> [TASKS]:
(a) Print the packet loss passage from "Stay with the" up to and including "those behave differently.", word for word.
(b) Pick up the packet loss passage after its last sentence and continue writing it.

> [PAGE EXCERPT]:
:::
Stay with the numbers next, because “acceptable loss” is not the same for SIP signaling, audio RTP, and video RTP.
A clean plan starts with thresholds and ends with proof from real media flows.
What packet loss rate is acceptable for SIP calls and video?
VoIP quality can look fine at 0.2% loss and collapse at 1% if the loss is bursty. People also mix up SIP signaling loss and RTP media loss, and those behave differently.
For VoIP audio, a practical target is under 1% packet loss, with lower being safer. Some platforms treat under 2% as typical, while quality becomes poor above 5%. Video usually needs even lower loss unless FEC or strong adaptation is used.

Audio RTP: aim low, and avoid bursts
For business voice, the safest working target is <1% loss on the media path, with an even stronger preference for <0.5% where possible. Codec choice changes tolerance, but burst behavior still dominates how bad it sounds.
SIP signaling: low bandwidth, high importance
SIP signaling uses little bandwidth, but it is critical. A lost REGISTER response can cause re-registration delays. A lost INVITE or 200 OK can stall call setup. SIP timers can recover some loss, but noisy links create “random” call setup failures that feel intermittent and hard to reproduce.
Video: more data, more sensitivity
Video pushes higher bitrates and larger packets, and it reacts strongly to congestion. Many video stacks adapt bitrate, frame rate, and resolution. Even with adaptation, visible artifacts appear fast with loss, especially when loss is bursty or sustained.
:::
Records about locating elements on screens
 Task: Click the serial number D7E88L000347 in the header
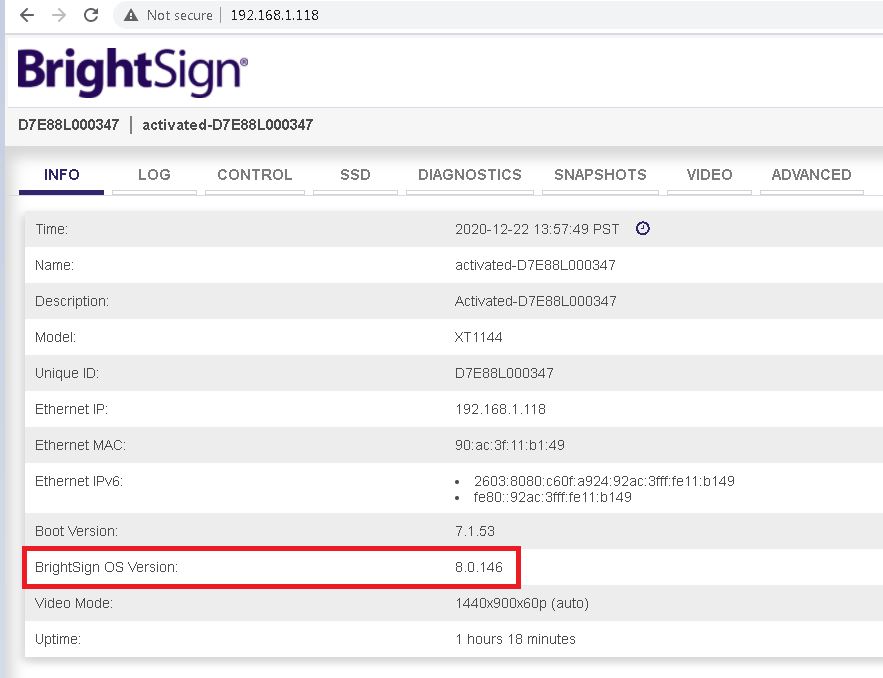pyautogui.click(x=69, y=125)
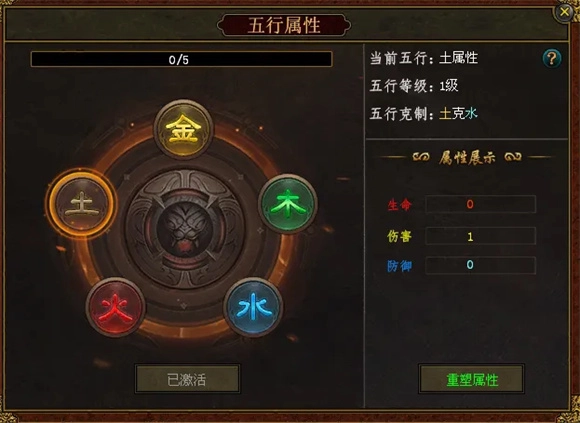Click the 已激活 button
The width and height of the screenshot is (580, 423).
[187, 379]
:::
> [RESULTS FOR EACH TASK]:
(a)
Stay with the numbers next, because “acceptable loss” is not the same for SIP signaling, audio RTP, and video RTP.
A clean plan starts with thresholds and ends with proof from real media flows.
What packet loss rate is acceptable for SIP calls and video?
VoIP quality can look fine at 0.2% loss and collapse at 1% if the loss is bursty. People also mix up SIP signaling loss and RTP media loss, and those behave differently.

(b)
| Use case | Suggested loss target | Why it matters |
|---|---|---|
| SIP signaling | ~0% (as close as possible) | Small packets, but failures break setup and registration |
| RTP audio | <1% (prefer <0.5%) | Missing frames remove speech pieces; PLC has limits |
| RTP video | <0.5–1% (prefer very low) | Loss shows as blocks, freezes, and rebuffer events |
| Critical intercom / emergency | <0.3% with low jitter | Short calls need instant clarity, not “mostly fine” |
These targets only work if the loss is measured on the real path. That leads to testing.
How do I test packet loss with ping, iPerf, and PCAP?
Packet loss is easy to guess and hard to prove without the right tool. Ping is quick, iPerf is controlled, and PCAP is the closest thing to truth.
Use ping to spot basic loss and stability, iPerf to stress bandwidth and reveal congestion loss, and PCAP to measure real RTP loss and late packets. The best test matches the same route, QoS, and Wi-Fi conditions used by the phone or intercom.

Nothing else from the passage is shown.